By Gitty Boshnack
We’ve all waited on lines before. Lines for black friday sales, lines for roller coasters in amusement parks or lines to see the latest Blockbuster movie. There’s a certain line, however, that you never want to wait on; it’s called the United Network for Organ Sharing or UNOS list. When people have organ failure, they are put on a list which ranks them, amongst others who are in organ failure, in the order of necessity. People spend months waiting on this list for a new heart, a new pair of lungs or kidneys. Some patients can wait at home, but oftentimes they require treatment that is only available in the hospital setting.

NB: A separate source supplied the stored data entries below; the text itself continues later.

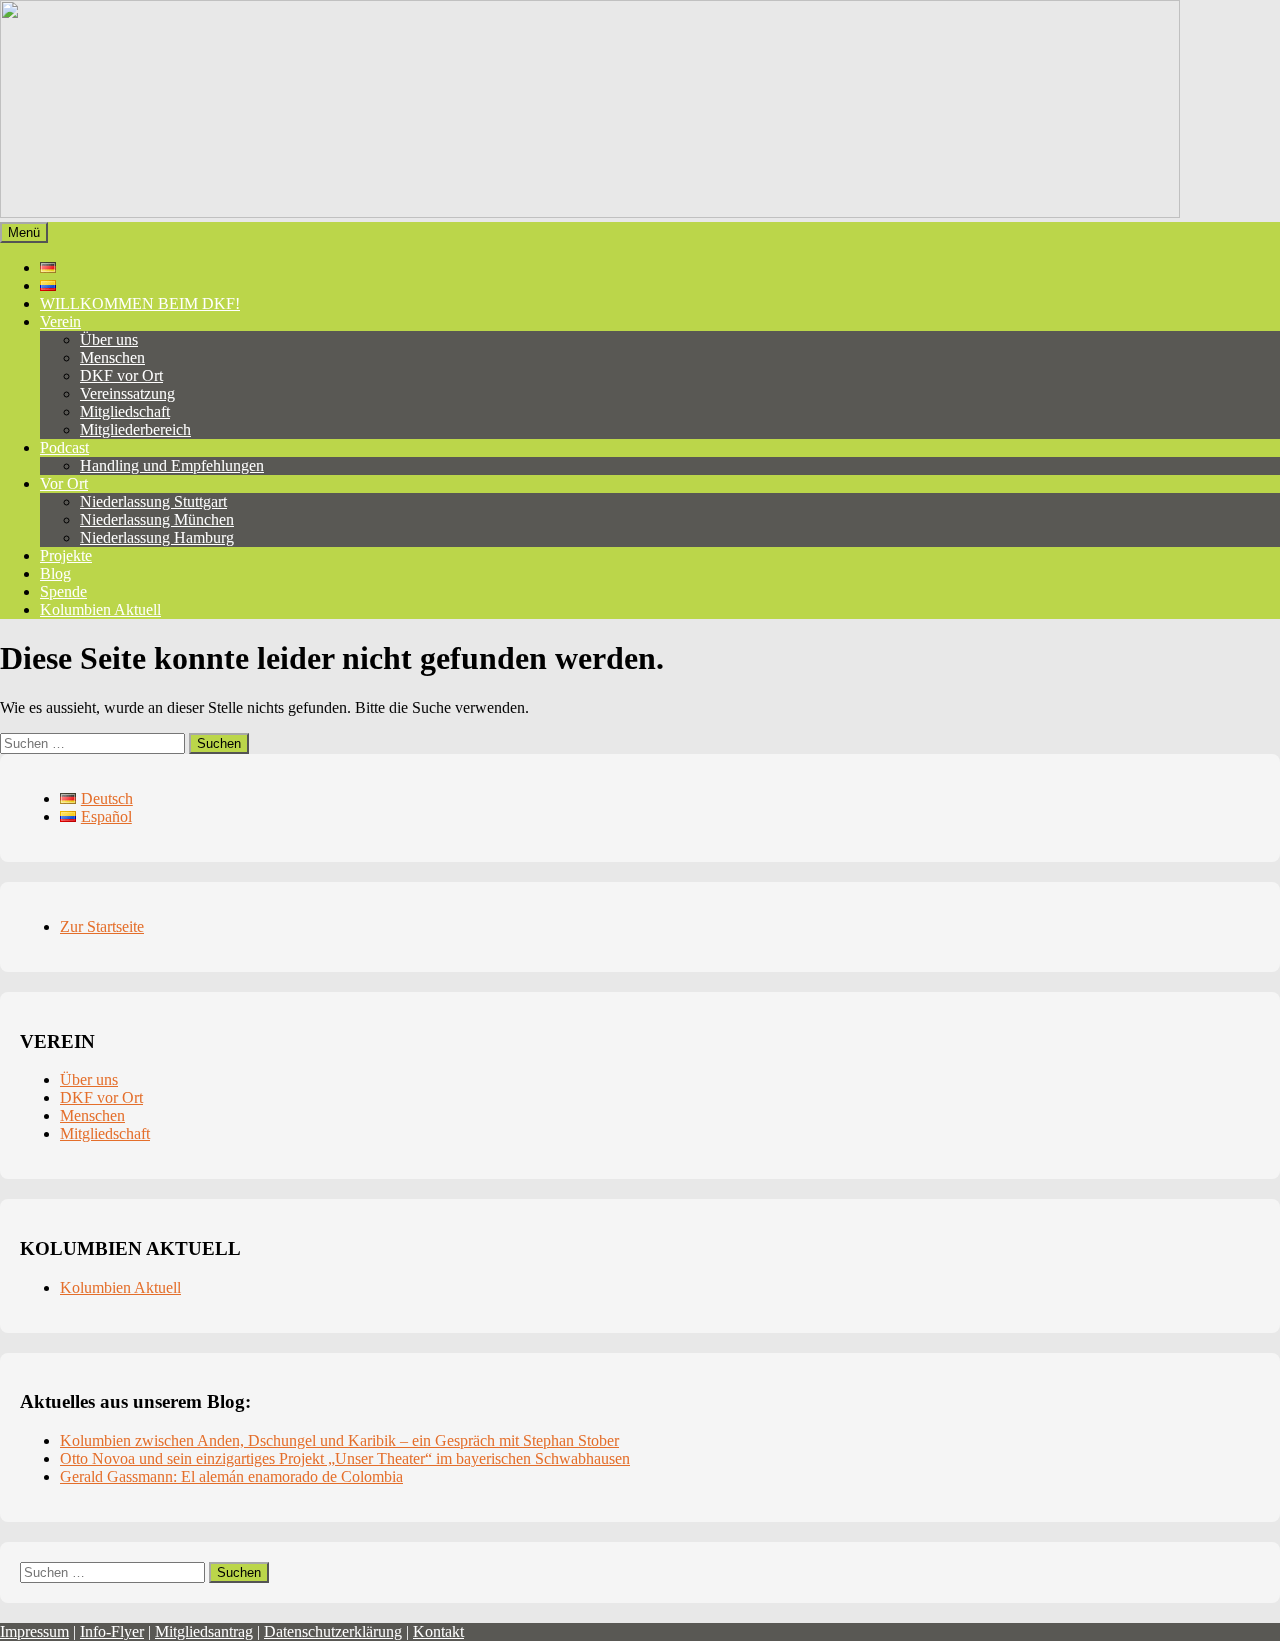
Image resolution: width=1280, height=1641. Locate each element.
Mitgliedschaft (125, 411)
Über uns (109, 339)
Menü (24, 232)
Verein (60, 321)
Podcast (64, 447)
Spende (63, 591)
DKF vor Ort (121, 375)
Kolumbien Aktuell (100, 609)
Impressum (34, 1631)
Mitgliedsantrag (204, 1631)
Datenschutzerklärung (333, 1631)
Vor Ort (64, 483)
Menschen (112, 357)
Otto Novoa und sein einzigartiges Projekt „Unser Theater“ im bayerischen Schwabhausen (345, 1458)
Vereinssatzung (127, 393)
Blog (55, 573)
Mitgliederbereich (135, 429)
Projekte (66, 555)
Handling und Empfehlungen (172, 465)
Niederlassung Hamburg (157, 537)
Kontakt (438, 1631)
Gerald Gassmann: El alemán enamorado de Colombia (231, 1476)
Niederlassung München (157, 519)
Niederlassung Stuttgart (153, 501)
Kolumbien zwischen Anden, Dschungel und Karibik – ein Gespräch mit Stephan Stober (339, 1440)
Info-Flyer (112, 1631)
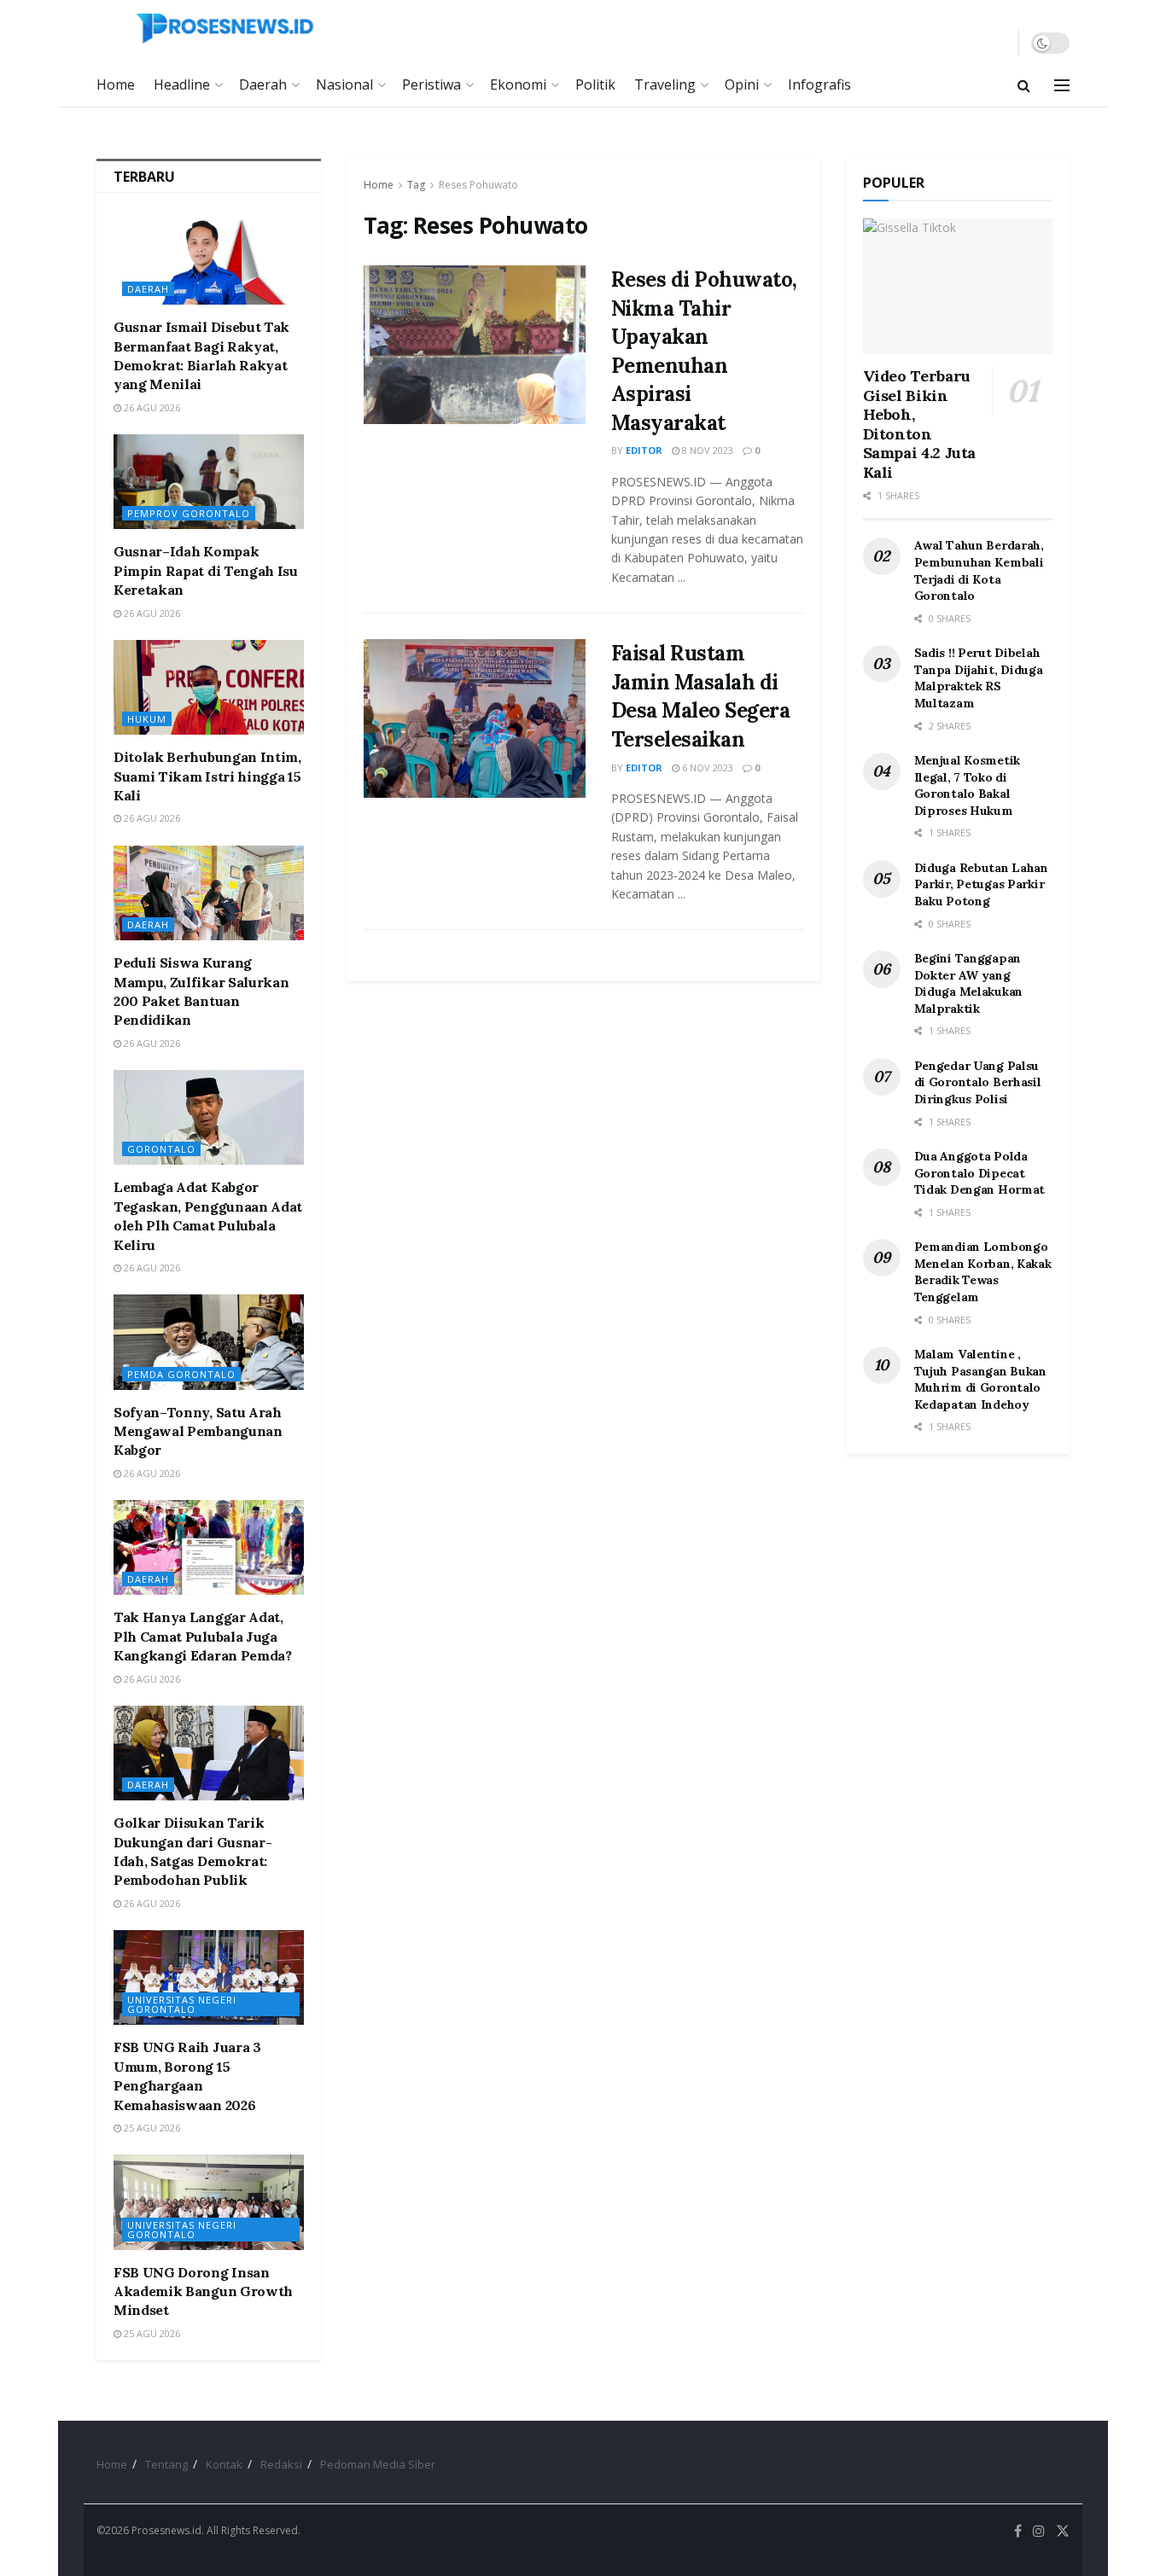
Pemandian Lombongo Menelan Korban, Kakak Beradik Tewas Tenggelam (983, 1272)
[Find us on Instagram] (1039, 2531)
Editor (644, 450)
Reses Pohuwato (478, 184)
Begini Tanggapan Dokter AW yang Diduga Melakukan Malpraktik (968, 983)
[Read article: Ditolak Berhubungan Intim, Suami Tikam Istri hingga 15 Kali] (209, 687)
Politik (595, 84)
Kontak (224, 2464)
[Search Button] (1023, 85)
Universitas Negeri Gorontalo (181, 2004)
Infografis (819, 84)
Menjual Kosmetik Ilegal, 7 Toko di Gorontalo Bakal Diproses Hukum (967, 785)
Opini (742, 84)
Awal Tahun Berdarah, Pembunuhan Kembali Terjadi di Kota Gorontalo (979, 570)
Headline (182, 84)
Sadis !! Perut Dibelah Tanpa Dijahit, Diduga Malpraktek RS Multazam (978, 678)
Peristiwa (431, 84)
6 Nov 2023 (706, 767)
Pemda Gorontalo (181, 1374)
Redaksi (281, 2464)
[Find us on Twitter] (1063, 2531)
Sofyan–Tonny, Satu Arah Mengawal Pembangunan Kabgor (198, 1431)
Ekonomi (518, 84)
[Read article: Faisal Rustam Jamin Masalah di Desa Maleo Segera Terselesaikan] (475, 718)
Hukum (146, 718)
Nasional (344, 84)
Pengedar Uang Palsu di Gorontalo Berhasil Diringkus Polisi (977, 1082)
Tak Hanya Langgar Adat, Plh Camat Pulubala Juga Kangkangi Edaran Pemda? (203, 1636)
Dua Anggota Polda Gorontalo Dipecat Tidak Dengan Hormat (980, 1172)
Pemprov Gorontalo (188, 513)
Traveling (665, 84)
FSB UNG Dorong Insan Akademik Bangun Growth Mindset (203, 2291)
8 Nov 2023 (706, 450)
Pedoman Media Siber (377, 2464)
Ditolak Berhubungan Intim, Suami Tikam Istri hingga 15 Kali (207, 776)
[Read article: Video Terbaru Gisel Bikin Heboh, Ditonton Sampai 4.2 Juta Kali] (958, 286)
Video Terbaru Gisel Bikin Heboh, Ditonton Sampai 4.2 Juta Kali (920, 424)
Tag (416, 184)
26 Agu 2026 (150, 407)
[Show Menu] (1062, 85)
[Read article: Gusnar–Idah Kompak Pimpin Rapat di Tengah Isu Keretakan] (209, 481)
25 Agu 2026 (150, 2127)
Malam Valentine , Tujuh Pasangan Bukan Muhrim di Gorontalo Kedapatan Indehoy (980, 1379)
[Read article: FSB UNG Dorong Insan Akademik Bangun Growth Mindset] (209, 2201)
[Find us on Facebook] (1018, 2531)
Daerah (263, 84)
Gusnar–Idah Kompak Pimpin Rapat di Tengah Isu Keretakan (206, 570)
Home (115, 84)
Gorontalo (161, 1149)
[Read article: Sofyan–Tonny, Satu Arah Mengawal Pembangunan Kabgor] (209, 1341)
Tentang (166, 2464)
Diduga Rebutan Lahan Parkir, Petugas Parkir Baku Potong (981, 884)
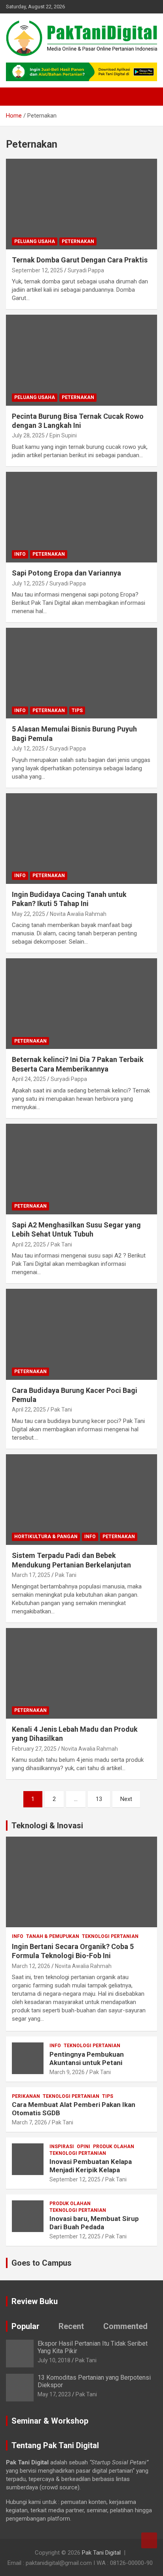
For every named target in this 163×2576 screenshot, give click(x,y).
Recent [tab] (71, 2326)
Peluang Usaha (34, 241)
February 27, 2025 (34, 1749)
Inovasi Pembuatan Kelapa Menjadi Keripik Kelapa (90, 2165)
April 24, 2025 (29, 1079)
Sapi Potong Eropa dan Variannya (66, 573)
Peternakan (78, 241)
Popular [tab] (25, 2326)
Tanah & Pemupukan (52, 1936)
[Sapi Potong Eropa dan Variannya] (81, 517)
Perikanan (26, 2096)
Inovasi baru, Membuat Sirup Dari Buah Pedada (94, 2222)
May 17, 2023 (54, 2394)
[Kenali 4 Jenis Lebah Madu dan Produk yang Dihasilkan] (81, 1673)
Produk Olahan (113, 2146)
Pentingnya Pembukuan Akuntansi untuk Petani (86, 2058)
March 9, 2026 (67, 2072)
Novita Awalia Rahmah (78, 914)
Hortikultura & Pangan (46, 1536)
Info (20, 554)
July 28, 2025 (28, 435)
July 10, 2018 (54, 2360)
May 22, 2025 (28, 914)
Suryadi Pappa (86, 270)
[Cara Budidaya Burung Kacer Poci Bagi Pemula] (81, 1334)
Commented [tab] (125, 2326)
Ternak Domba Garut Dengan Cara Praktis (80, 260)
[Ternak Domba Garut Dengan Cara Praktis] (81, 204)
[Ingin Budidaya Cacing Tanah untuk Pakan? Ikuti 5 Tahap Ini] (81, 838)
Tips (77, 710)
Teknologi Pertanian (110, 1936)
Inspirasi (61, 2146)
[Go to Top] (149, 2540)
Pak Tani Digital (101, 2552)
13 (99, 1799)
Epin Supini (63, 435)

Carmat is designed to change the wait. Carmet is a France-based biotechnological company led by Dr. Alein Carperntier. For over thirty-years, he and his team have been working on a prototype to ensure that people will no longer die on transplant lists. The Company named the device Aeson and it is a completely artificial heart aimed at treating biventricular heart failure — when both ventricles of the heart aren’t pumping sufficient blood supply to the body.
Heart failure occurs when the heart muscles become too weak or too stiff to adequately pump blood around a person’s body, thus starving their organs of oxygen and nutrients. There are no lasting effective treatments of heart failure. There are medicines to ease the symptoms and there are surgeries to stop the progression, but in certain cases, the disease can become too severe and the only cure left is a heart transplant.
To overcome this hurdle, Aeson circumvents the problematic arteries and ventricles by replacing them with prosthetic materials. The artificial heart works by using hydraulic-powered pumps that operate by battery power. The device consists of three components: the prosthetic heart (cables, sensors, valves), external hardware which can be sealed in a pouch, and a controller used by the medical teamhaped prosthetic limb. This device physically and biologically is made to mimic the size and the activity of the human heart. There are sensors within the heart prosthetic that monitor blood flow and pressure. For example, the heart will adjust its beats per minute depending on the activity you are performing; if you are sleeping it will slow down.
The device has a few advantages over the previous cardiac substitutes. Not only is it soundeless, there is no mechanical ticking, but the patient does not need to be on any blood thinners for the device to function properly, as was required in other cardiac prosthetics. Not to mention that the device was made with materials that are biologically friendly to reduce the risks of adverse reactions. Because of its engineering, there is no need for maintenance after the device is implanted.
The device is available for commercial sale in the European Union and is only available in the United States through clinical trial. Currently the device is only approved to last in a person’s body for 180 days, but the Carmat engineers are working to make the prosthetic usable for a longer period of time. Carmat has figured out a way to mend a broken heart.